As there are four incident severity levels being predicted, and (thankfully) more lower severity incidents in the data set than higher severity incidents, there was a problem of class imbalance to solve. I addressed this problem by using SMOTE, a library which solves class imbalances through over-sampling minority classes with synthetic data. For my own curiosity, and for comparison, I did run an XGBoost model in Vaex without solving class imbalance. The only real difference between the XGBoost run on imbalanced data, compared to the same model run on data balanced with SMOTE, was the baseline accuracy dropping from 56.8% to 25%, with the accuracy score varying only by one or two percentage points.
Model Selection
- Vaex
Although Vaex provides wrappers to a range of scikit-learn models, in the end due to time constraints in completing the project, I used only one - an XGBoost model. Why try the XGBoost model first, over say a Logistic Regression? My reasoning was:
XGboost models work very well with larger data sets in tabular format.
More control over the model training process due to the hyperparameter fine-tuning options offered by the algorithm.
I had not used an XGBoost model in previous projects and wanted to try one.
- Sub-sample Models
The following models were selected and trained on a subsample of 50,000 observations, and tested on 20,000:
Logistic Regression (+ GridSearch): The old faithful - commonly used model for classification tasks. GridSearch used to fine tune the hyperparameters.
Logistic Regression (+ GridSearch, + Class Weightings): Same model and fine tuned parameters as above, but with weightings applied to improve classification rates of higher severity incidents.
Multi-Layer Perceptron: Selected to compare performance of a neural network to traditional models.
Decision Tree: Selected as tree based models tend to be well suited to classification models.
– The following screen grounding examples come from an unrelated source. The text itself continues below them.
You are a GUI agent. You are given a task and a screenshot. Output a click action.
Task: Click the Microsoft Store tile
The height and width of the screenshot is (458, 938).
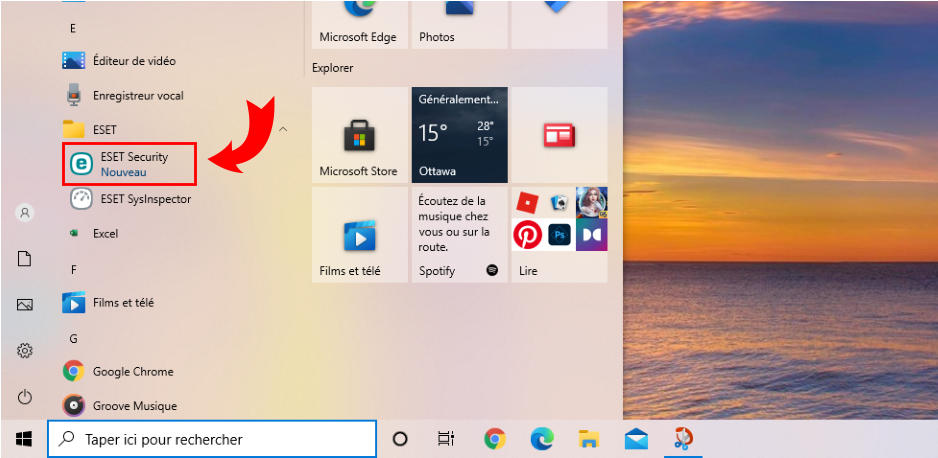pyautogui.click(x=358, y=135)
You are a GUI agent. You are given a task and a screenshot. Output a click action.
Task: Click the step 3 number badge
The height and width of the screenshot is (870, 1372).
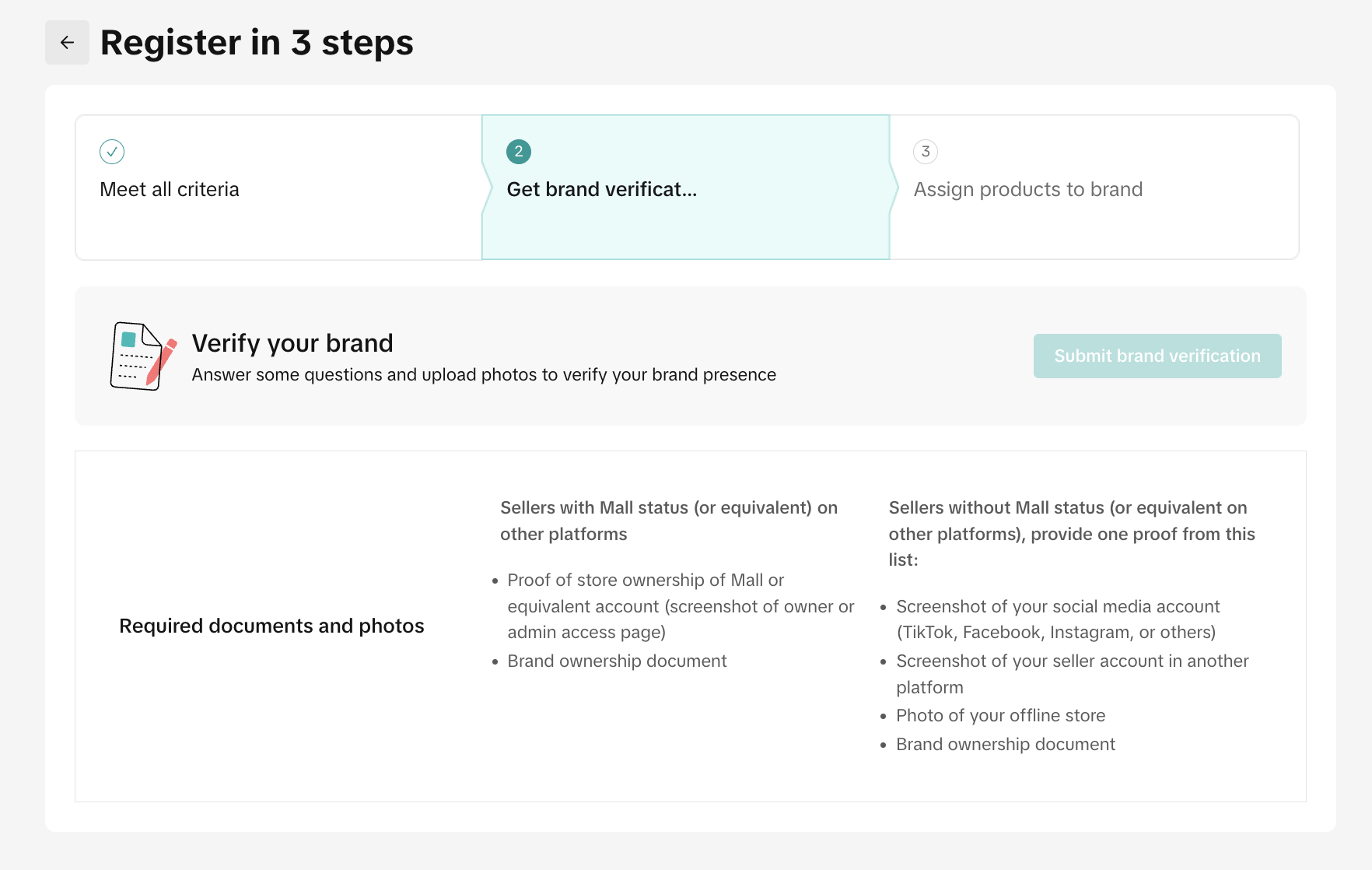[x=926, y=152]
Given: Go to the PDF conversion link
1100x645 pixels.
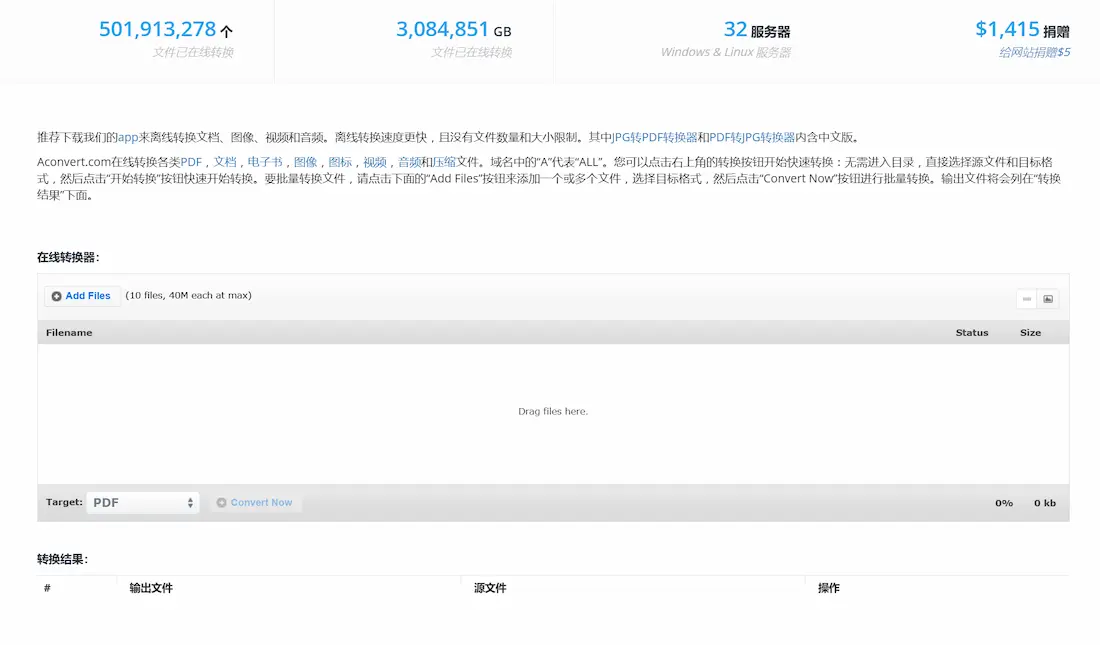Looking at the screenshot, I should pos(191,162).
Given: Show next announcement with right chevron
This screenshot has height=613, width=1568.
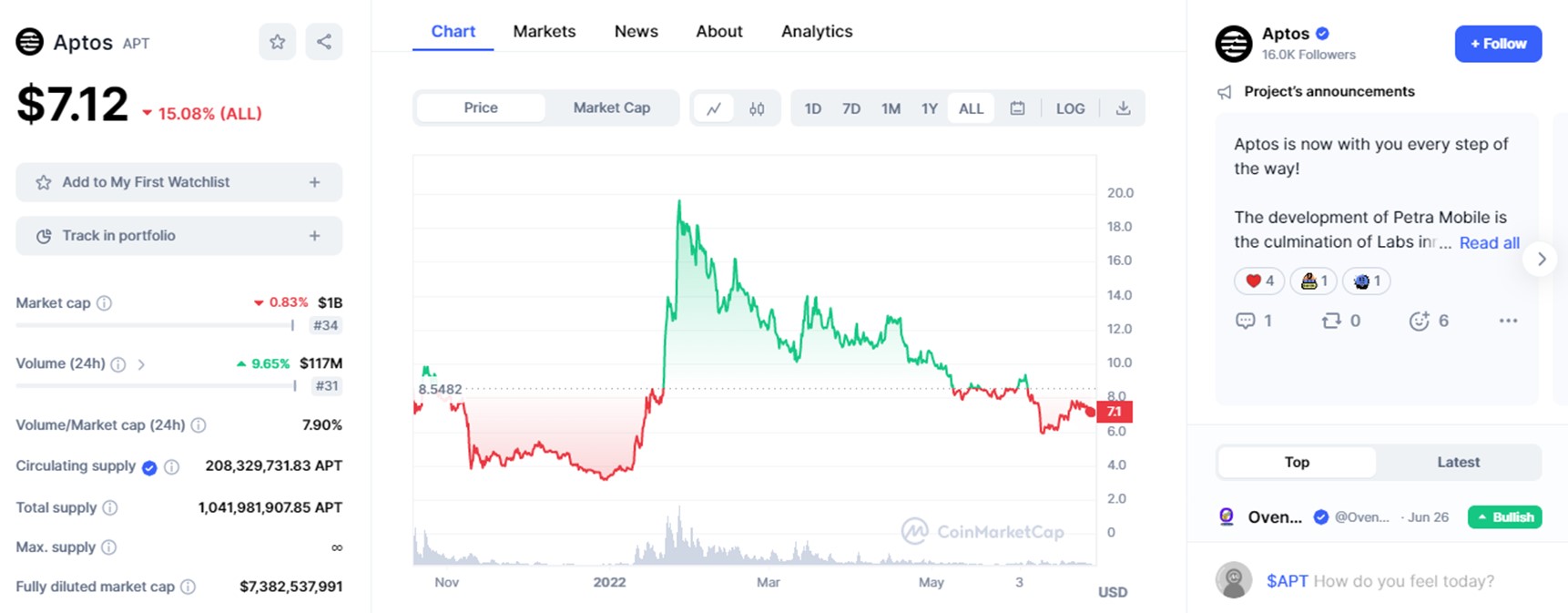Looking at the screenshot, I should [1541, 259].
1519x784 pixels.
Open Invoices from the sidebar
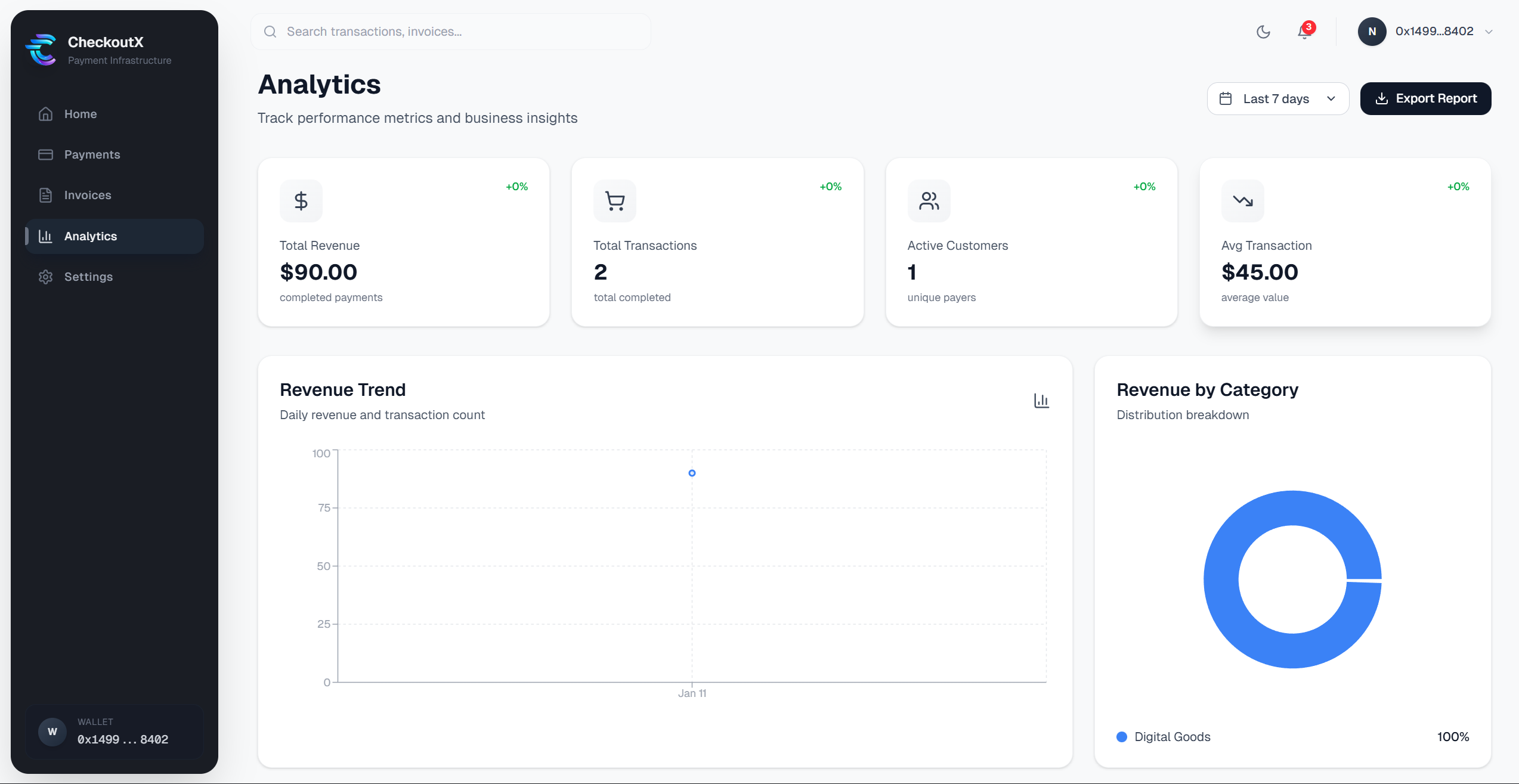pyautogui.click(x=88, y=195)
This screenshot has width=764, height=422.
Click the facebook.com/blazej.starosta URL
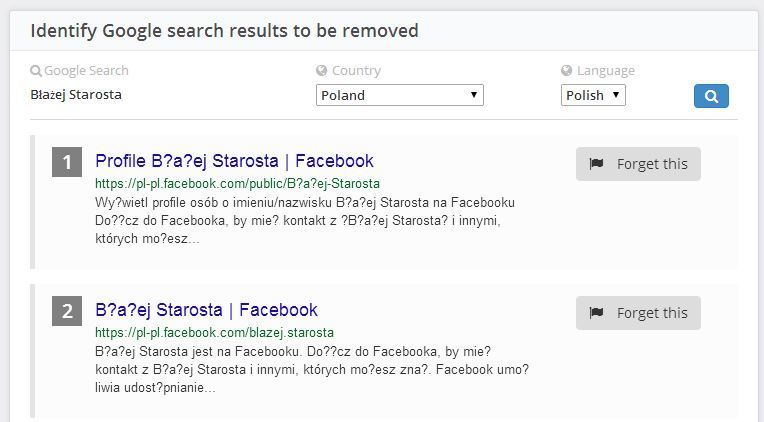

Bagging Model: Selected to explore model averaging.
Results
The model accuracy scores were interesting for a number of different reasons. Firstly, the variance of the scores was not as high as I had anticipated and all the scores were centered around 60%. Secondly, between the Vaex models there was not as much of a difference in scores as I had expected. Lastly, the MLP performed better than I thought it woluld, and actually became the model with the 2nd highest accuracy score of the models run on data with class balance.
Key Learnings
Aside from gaining hands-on experience with a number of new libraries, as well as the XGBoost model, there were two key learnings for me with this project:
Data Science Workflow
It became very apparent to me with this project that the regular workflow for a data science project is a very iterative thing. It is much less linear than I had first expected and experienced in smaller projects I had worked on previously. It was not a case of progressing from the EDA straight into modelling, for example, but rather a case of learning new things during the EDA which meant making tweaks to the work carried out during cleaning, prior to finally proceeding with modelling.
Don’t Underestimate Feature Engineering
Finding and joining appropriate data from various disparate sources was a much more time consuming process than I had first expected. The cleaning and reshaping required to mould external data into a state where it could be joined was no small task and my experience during this project has highlighted to me a need to become more familiar with the Pandas reshaping functionality.